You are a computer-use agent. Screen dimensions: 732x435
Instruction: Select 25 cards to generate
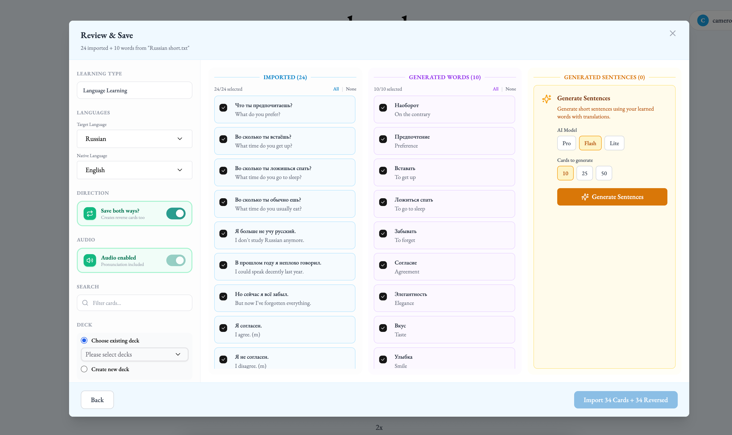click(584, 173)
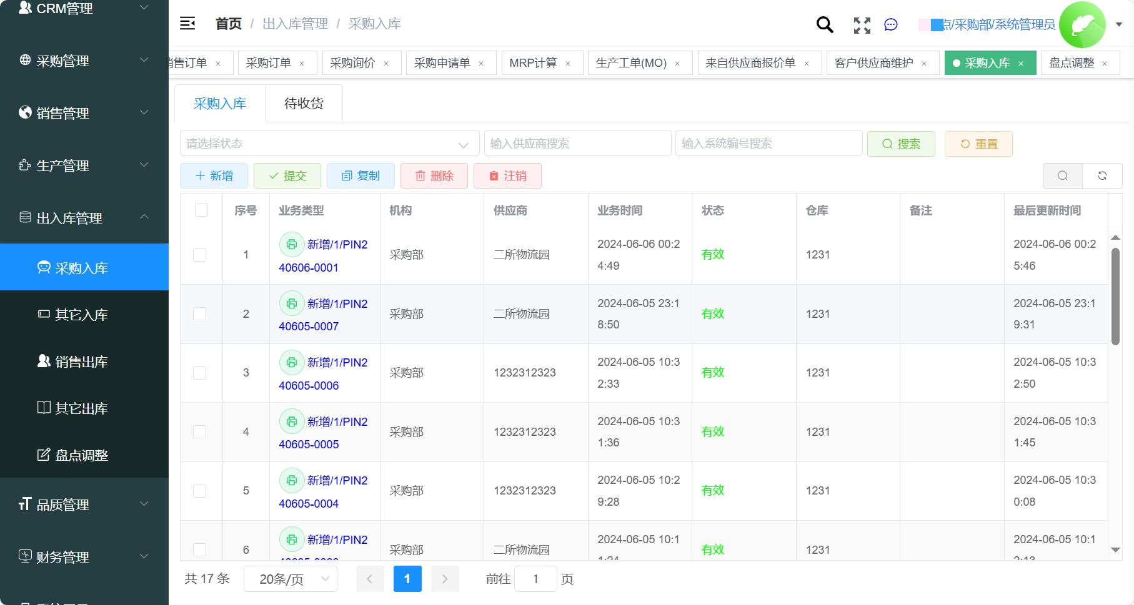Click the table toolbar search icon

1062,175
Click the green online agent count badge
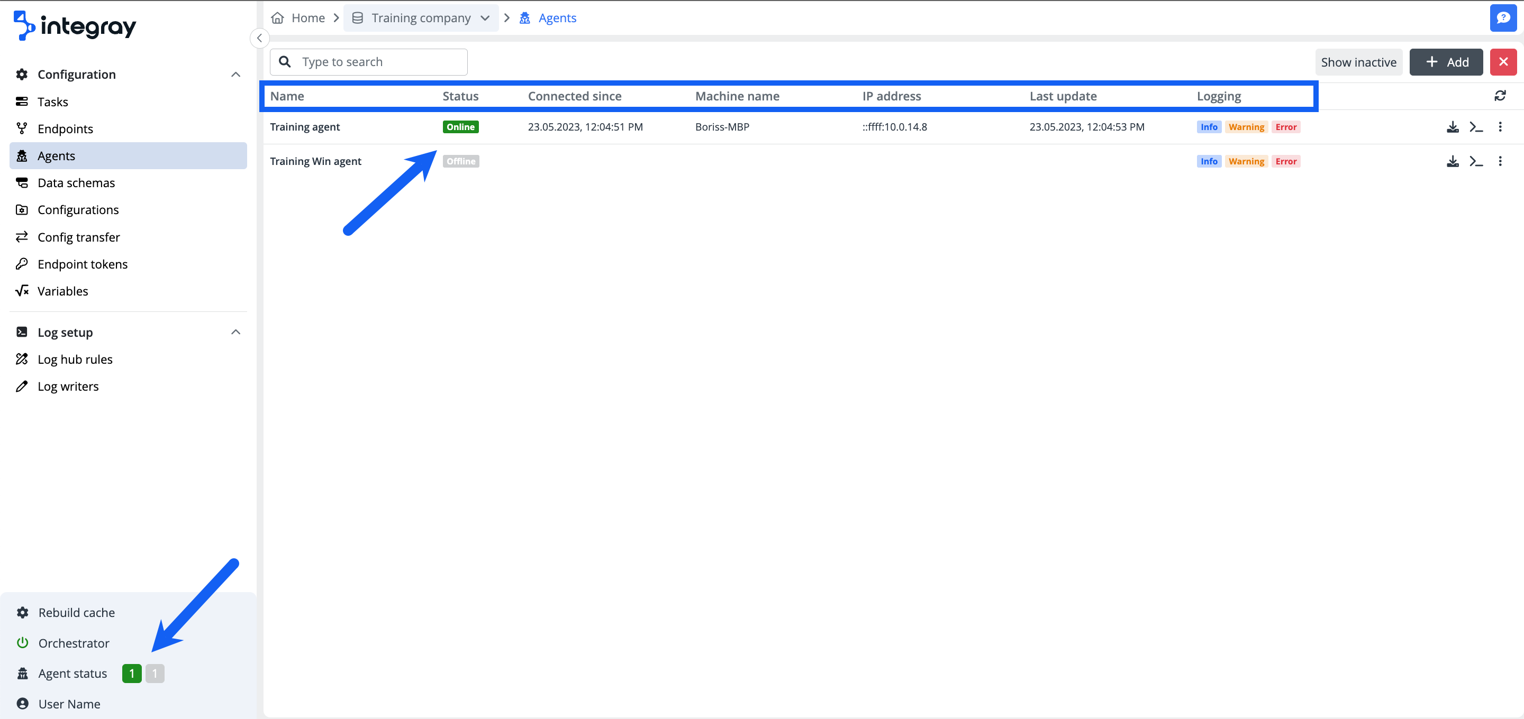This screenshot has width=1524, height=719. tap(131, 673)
+ + + +
▶ **WORK TO COMPLETE**
All of the listing above has to be reproduced exactly, though without its images.

▶ **FINAL ANSWER**
You are a computer-use agent. Screen dimensions: 732x435
Instruction: Select 25 cards to generate
click(584, 173)
Click the table toolbar search icon

1062,175
Click the green online agent count badge
This screenshot has width=1524, height=719. tap(131, 673)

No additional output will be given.